**TASK DIRECTIONS**
Arrange the data below as a Markdown table with the columns "Row" and "Line", starting with the line that contains "You are a GUI" and going on through the line that contains "tap(377, 340)", both included, and skipping any blank lines. Leave the pictures out of the table.

**DATA ENTRIES**

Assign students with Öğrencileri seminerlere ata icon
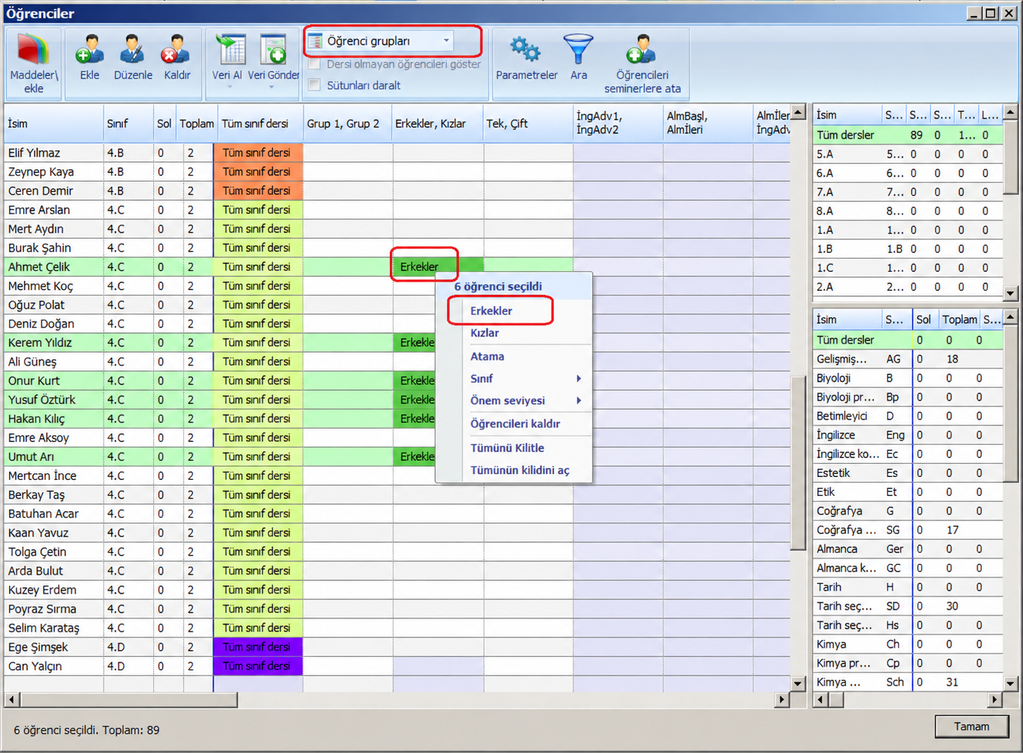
==
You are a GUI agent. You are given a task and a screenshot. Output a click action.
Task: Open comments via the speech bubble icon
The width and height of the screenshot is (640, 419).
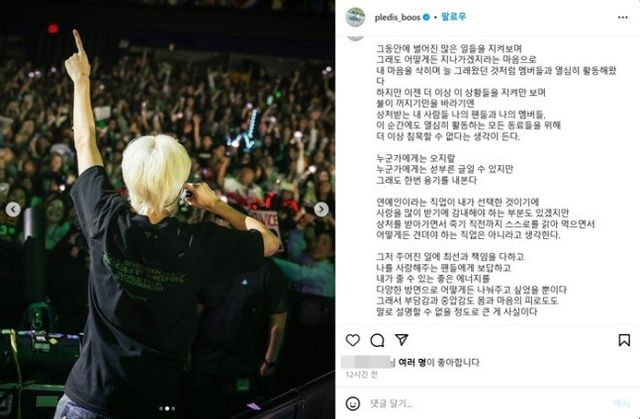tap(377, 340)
...
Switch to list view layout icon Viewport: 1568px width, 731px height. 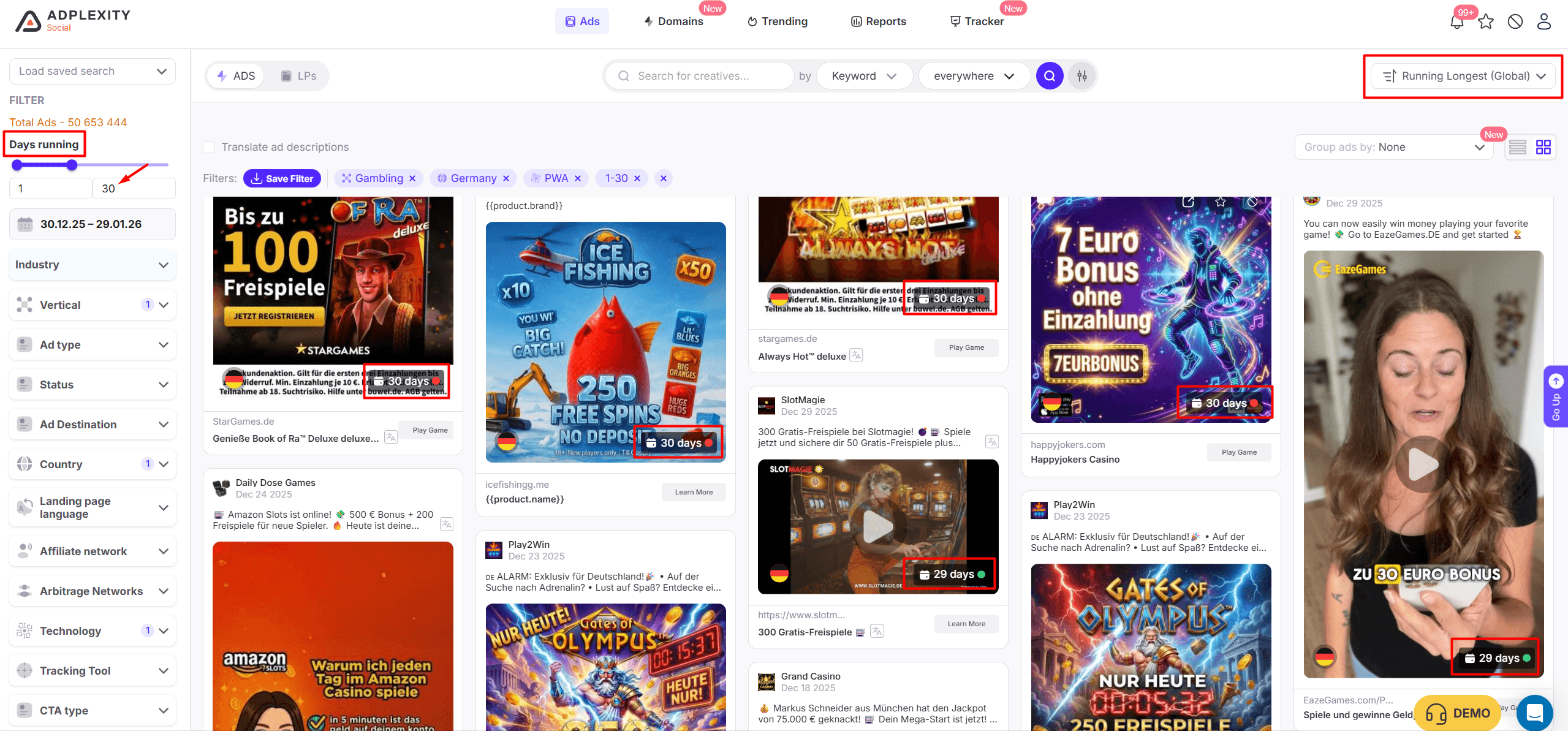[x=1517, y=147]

**EXERCISE RESPONSE**
| Row | Line |
|---|---|
| 1 | You are a GUI agent. You are given a task and a screenshot. Output a click action. |
| 2 | Task: Open comments via the speech bubble icon |
| 3 | The width and height of the screenshot is (640, 419). |
| 4 | tap(377, 340) |